Draco tersenyum dan mengusap lembut rambut Hermione.

“Maaf Hermione.”

“Iyaa aku maafin.”

“Pake kemejanya ya, dingin soalnya dan kamu cuman pake kaos aja.”

“Hehe iya, makasih ya.”

Setelah itu, mereka pun pergi ke toko buku. Draco meninggalkan acara evaluasi malam ini demi Hermione.

***

Cemburu?

**

Malam ini Hermione sendirian dirumah. Kedua orang tuanya sedang ada urusan yang mengharuskan mereka untuk meninggalkan Hermione sendiri. Sebenarnya tidak masalah jika Hermione sendiri, hanya saja Ia tiba tiba merindukan Draco. Lelaki itu akhir akhir sangat sibuk dengan semua kegiatannya, entah itu organisasi, atau pekerjaannya di kantor. Waktu untuk mereka berdua saja berkurang.

Karna merasa bosan, Hermione memutuskan untuk pergi ke supermarket terdekat. Ia ingin membeli beberapa makanan dan minuman untuknya dan untuk Draco saat lelaki itu sudah sampai.

Ditengah Ia memilih makanan dan minuman apa yang mau Ia beli, tiba tiba Ia tidak sengaja menabrak sesuatu yang ada didepannya.

“Eh astaga, maaf maaf— Kak Oliver?”

Oliver tersenyum senang ketika melihat Hermione ada didepannya.

“Hei, apa kabar?” tanya Oliver.

“Emm baik kak..” balas Hermione canggung.

“Gak usah canggung gitu, lagi beli apa? Jajan ya?”

Hermione hanya mengangguk dan memilih untuk melanjutkan aktivitasnya.

Setelah selesai belanja, Oliver menawarinya untuk pulang bersama, Hermione menolak, akan tetapi Oliver memaksa jadi Hermione terpaksa untuk mengikuti apa yang Oliver tawarkan.
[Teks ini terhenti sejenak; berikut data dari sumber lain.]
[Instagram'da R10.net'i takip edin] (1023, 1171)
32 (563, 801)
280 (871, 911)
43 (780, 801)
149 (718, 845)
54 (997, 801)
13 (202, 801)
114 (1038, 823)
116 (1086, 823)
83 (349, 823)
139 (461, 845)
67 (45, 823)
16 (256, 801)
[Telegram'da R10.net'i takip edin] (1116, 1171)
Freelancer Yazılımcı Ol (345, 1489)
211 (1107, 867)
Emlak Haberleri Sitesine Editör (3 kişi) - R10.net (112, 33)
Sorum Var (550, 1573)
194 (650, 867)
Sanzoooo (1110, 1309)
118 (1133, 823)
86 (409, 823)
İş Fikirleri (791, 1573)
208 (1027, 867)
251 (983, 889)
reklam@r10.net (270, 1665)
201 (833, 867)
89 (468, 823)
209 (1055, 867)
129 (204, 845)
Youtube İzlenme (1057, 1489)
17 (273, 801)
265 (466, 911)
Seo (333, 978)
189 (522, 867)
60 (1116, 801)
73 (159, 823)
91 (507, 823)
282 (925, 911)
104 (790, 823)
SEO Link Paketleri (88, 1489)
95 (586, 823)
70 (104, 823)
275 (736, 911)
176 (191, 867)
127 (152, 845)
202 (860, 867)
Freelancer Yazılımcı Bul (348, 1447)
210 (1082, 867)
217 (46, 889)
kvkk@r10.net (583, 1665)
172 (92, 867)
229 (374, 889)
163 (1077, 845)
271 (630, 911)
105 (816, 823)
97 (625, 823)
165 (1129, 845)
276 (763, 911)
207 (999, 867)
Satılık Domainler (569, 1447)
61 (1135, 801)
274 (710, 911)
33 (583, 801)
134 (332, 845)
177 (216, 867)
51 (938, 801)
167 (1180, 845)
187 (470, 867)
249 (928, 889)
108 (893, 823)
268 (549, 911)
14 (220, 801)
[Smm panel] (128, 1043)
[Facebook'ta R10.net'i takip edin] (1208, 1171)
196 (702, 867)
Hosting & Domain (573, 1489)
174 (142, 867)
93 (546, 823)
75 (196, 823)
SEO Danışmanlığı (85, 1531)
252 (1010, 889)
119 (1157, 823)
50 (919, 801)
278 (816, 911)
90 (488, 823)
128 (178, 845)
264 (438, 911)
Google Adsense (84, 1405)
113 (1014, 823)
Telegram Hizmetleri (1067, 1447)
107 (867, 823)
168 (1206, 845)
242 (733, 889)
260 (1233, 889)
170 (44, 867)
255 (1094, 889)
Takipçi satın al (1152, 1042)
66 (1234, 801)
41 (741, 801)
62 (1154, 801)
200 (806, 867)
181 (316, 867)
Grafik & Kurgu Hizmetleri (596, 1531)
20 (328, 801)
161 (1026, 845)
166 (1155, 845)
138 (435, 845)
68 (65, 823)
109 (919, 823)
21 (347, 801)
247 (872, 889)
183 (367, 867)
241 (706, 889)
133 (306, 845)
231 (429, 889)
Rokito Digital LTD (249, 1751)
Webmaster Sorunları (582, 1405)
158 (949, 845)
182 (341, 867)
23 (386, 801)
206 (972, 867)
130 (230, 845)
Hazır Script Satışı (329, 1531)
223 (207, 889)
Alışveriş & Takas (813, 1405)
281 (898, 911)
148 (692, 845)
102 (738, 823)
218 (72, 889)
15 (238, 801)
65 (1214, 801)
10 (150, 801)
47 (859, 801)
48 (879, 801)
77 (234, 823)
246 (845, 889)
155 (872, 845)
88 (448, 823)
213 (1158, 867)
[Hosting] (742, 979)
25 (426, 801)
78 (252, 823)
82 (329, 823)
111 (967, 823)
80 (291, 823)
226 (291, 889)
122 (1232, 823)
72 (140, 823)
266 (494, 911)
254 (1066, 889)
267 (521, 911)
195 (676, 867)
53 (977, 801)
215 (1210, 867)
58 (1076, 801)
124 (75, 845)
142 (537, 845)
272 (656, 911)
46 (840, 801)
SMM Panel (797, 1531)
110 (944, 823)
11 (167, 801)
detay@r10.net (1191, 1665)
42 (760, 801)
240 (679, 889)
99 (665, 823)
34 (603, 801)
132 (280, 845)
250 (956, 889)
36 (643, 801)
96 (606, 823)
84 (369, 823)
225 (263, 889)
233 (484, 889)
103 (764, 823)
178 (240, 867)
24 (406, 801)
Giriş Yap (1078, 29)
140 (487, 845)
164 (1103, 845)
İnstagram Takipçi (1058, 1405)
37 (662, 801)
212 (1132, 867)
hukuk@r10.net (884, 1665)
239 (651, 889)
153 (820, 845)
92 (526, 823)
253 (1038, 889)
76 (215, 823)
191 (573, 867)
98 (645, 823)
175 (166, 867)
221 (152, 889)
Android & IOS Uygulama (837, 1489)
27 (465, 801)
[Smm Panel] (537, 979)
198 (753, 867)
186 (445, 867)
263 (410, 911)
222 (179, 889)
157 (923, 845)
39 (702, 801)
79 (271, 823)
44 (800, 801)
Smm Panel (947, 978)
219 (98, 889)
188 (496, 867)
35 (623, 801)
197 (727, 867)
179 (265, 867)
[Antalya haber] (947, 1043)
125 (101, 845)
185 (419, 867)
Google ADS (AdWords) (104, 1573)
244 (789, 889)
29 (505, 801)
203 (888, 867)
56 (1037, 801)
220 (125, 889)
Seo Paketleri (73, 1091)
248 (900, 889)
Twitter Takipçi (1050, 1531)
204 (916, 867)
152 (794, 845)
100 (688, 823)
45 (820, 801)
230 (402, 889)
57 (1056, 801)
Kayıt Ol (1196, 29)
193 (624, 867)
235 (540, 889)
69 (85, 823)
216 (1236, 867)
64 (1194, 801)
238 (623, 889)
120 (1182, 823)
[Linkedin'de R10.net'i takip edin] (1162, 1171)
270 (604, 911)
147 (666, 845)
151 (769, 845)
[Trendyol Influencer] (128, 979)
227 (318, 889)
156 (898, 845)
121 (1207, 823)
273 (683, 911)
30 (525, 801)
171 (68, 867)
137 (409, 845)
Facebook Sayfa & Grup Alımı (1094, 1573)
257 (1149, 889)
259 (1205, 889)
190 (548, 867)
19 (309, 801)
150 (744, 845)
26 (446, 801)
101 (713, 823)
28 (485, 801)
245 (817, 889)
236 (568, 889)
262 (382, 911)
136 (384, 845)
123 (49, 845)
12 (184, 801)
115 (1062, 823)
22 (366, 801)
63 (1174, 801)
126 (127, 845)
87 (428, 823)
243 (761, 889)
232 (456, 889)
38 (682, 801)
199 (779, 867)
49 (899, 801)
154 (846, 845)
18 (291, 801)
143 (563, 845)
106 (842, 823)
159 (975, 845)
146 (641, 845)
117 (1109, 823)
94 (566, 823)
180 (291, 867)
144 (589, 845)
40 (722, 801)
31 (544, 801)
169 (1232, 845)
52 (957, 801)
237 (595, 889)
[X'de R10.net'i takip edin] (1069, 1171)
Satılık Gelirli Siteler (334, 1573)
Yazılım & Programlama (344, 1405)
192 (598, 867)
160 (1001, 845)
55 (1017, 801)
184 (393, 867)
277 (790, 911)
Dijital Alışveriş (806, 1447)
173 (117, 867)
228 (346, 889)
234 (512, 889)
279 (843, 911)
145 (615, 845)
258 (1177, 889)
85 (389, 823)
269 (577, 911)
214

Sesampainya dirumah Hermione, Hermione dikejutkan dengan keberadaan Draco yang sudah menunggunya didepan rumah. Lelaki itu sama terkejutnya seperti Hermione, Ia langsung berdiri dan menghampiri Hermione dan Oliver.

“Makasih ya kak..” ucap Hermione benar benar canggung.

“Sama sama, lain kali jangan ke supermarket malem malem, bahaya.”

Hermione menoleh ke arah Draco, Ia menggigit bibir bawahnya, melihat Draco menatapnya dingin membuatnya degdegan tak karuan.

“M—makasih kak.” balas Hermione.

“Yaudah, gue pulang ya. Bye Hermione.”

Setelah Oliver berpamitan pulang, Hermione menghela nafasnya lega, sekarang tinggal menghadapi Draco.

“Hehehe..” Hermione nyengir saat melihat Draco.

Draco mengangkat halisnya lalu Ia melepaskan jaket yang Ia pakai dan memakaikannya kepada Hermione.

“Eh?” ucap Hermione tanpa sadar.

“Keluar malem malem gak pake jaket.” ucap Draco sambil mengambil belanjaan Hermione.

“Emm maaf..” ucap Hermione. Ia bingung dengan sikap Draco, apa lelaki itu tidak marah kepada Hermione karna pulang bersama Oliver tadi?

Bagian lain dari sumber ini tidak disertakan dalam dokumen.